157. Specific to technology-related assurance engagements, stakeholders highlighted three areas of focus in the context of developing, implementing, and using emerging technology:
1. Management Responsibility: Risks of auditors assuming management responsibility are elevated when they are involved with technology-related assurance engagements (or engagements in heavily technology-dependent organizations).
2. Self-review Threat: Involvement in certain technology-related NAS activities can lead to new instances of self-review threat – in addition to other threats, such as advocacy and self-interest – compared with other NAS.
3. Business Relationships: New business lines and relationships are being made possible because of transformational technologies. These have the potential to create self-interest and advocacy threats.

Management Responsibility

158. The Code prohibits a firm or network firm from assuming management responsibility for an audit client. Management responsibilities involve controlling, leading, and directing an entity, including making decisions regarding the acquisition, deployment, and control of human, financial, technological, physical, and intangible resources. In this regard, stakeholders highlighted four key risk areas in the context of technology use: (1) business insights obtained from data analytics performed during the audit, (2) assuming custody over client data, (3) relying on a firm to support or document organizational processes, and (4) providing cybersecurity assessment services.
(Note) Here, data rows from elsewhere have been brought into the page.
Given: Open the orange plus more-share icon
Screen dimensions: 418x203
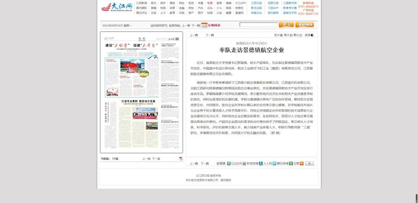Looking at the screenshot, I should (x=301, y=163).
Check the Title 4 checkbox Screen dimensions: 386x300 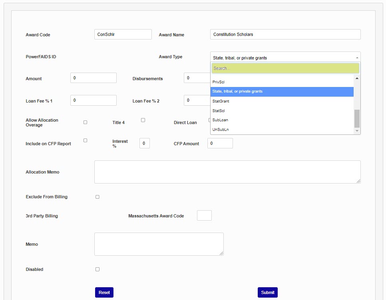143,120

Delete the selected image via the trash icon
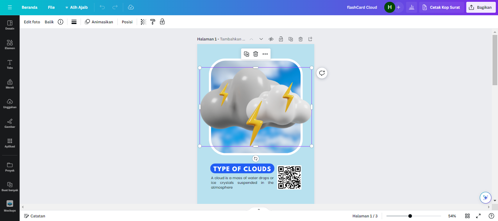(x=256, y=54)
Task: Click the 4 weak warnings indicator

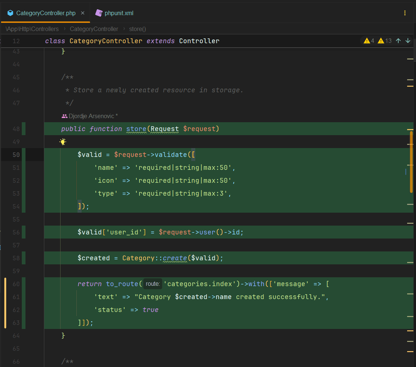Action: (x=368, y=41)
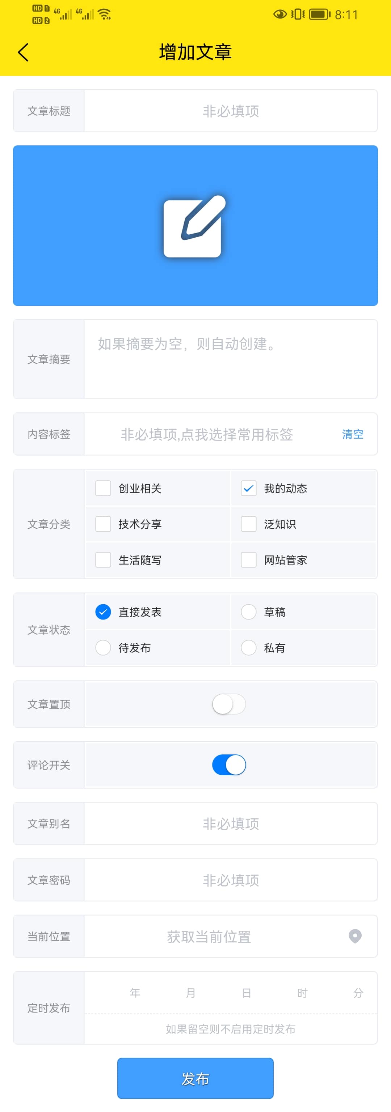This screenshot has width=391, height=1112.
Task: Open the article content editor icon
Action: 194,227
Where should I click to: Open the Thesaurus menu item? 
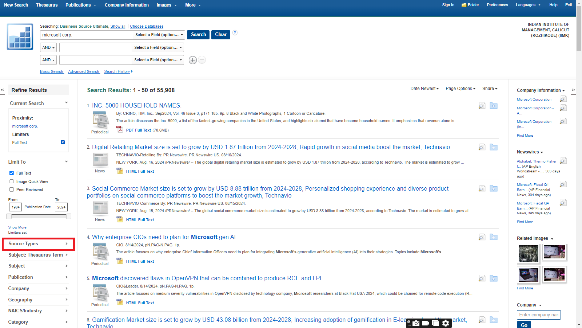pyautogui.click(x=47, y=5)
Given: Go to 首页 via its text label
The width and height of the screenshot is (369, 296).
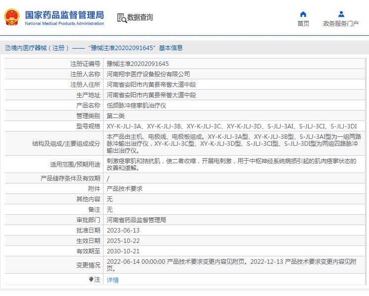Looking at the screenshot, I should [303, 23].
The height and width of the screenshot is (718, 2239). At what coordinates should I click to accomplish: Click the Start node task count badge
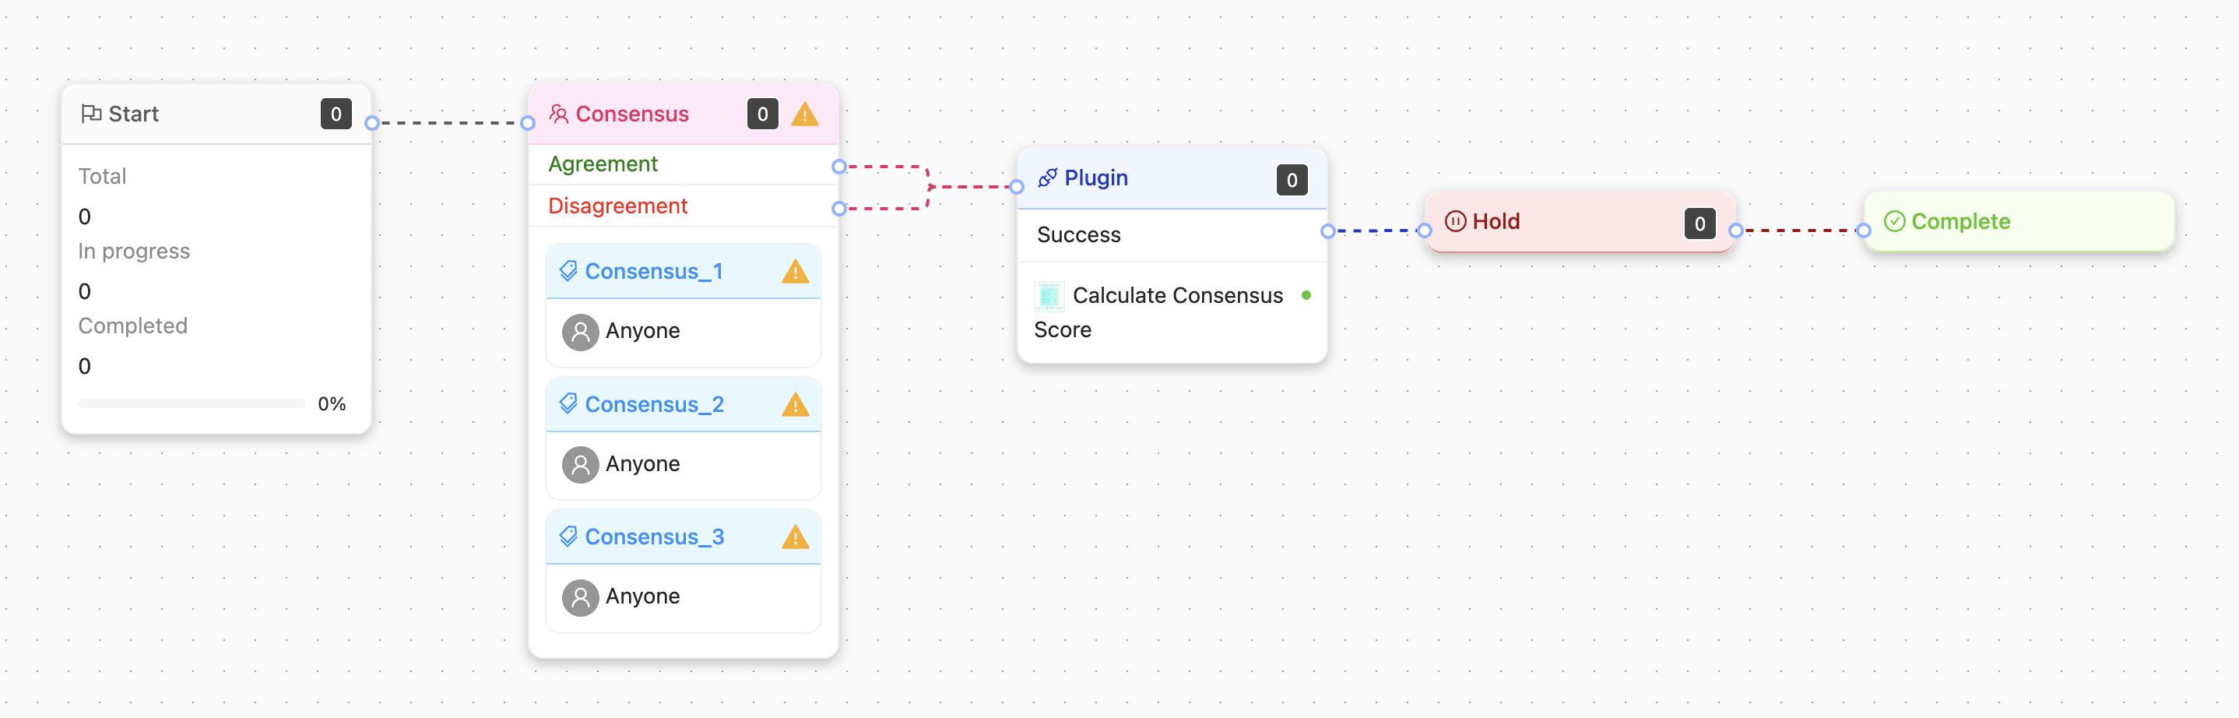336,114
Each of these areas is discussed below.

(i) Business Insights from Data Analytics

159. Valuable business insights and analytics about an audit client can be uncovered as a side effect of employing sophisticated data analytics during the audit. For example, predictive analysis of the likelihood of default by a debtor provides important audit evidence. Such analysis is also of significant interest to the audit client’s credit control staff as they seek to recover debt and make judgments about how credit terms might need to be adjusted.
160. Communicating these business insights to the audit client (e.g., through a management letter or a report to the audit committee) might blur the line between what is typically included in such communications and what is more representative of a business advisory service. This is because predictive data analytics analyze historical data and forecast what is expected to happen based on patterns and behaviors, meaning that the insights obtained in year 1 will be different from the insights obtained a few years later due to the accumulation of patterns and behaviors in data over time.
161. Stakeholders nevertheless observed that such insights are increasingly being requested by client management as deeper insights enable them to ask more relevant questions and make better decisions. This is despite the fact that the audit firm could charge additional non-audit fees (i.e., through providing a NAS by charging for the outputs or selling or licensing the tools themselves) or build strategic rapport with management. In particular:
1. A regulator noted the increased risk of a firm inadvertently providing more detailed insight than is appropriate over a number of years (i.e., the potential for “scope creep”), meaning that the firm might be unaware that it has assumed management responsibility.¹⁶⁷ 

Other stakeholders observed that clients sometimes use audit information for purposes different than the auditor intended, which once again can lead to an assumption of management responsibility that the firm might not be aware of, and thus not under the firm’s control.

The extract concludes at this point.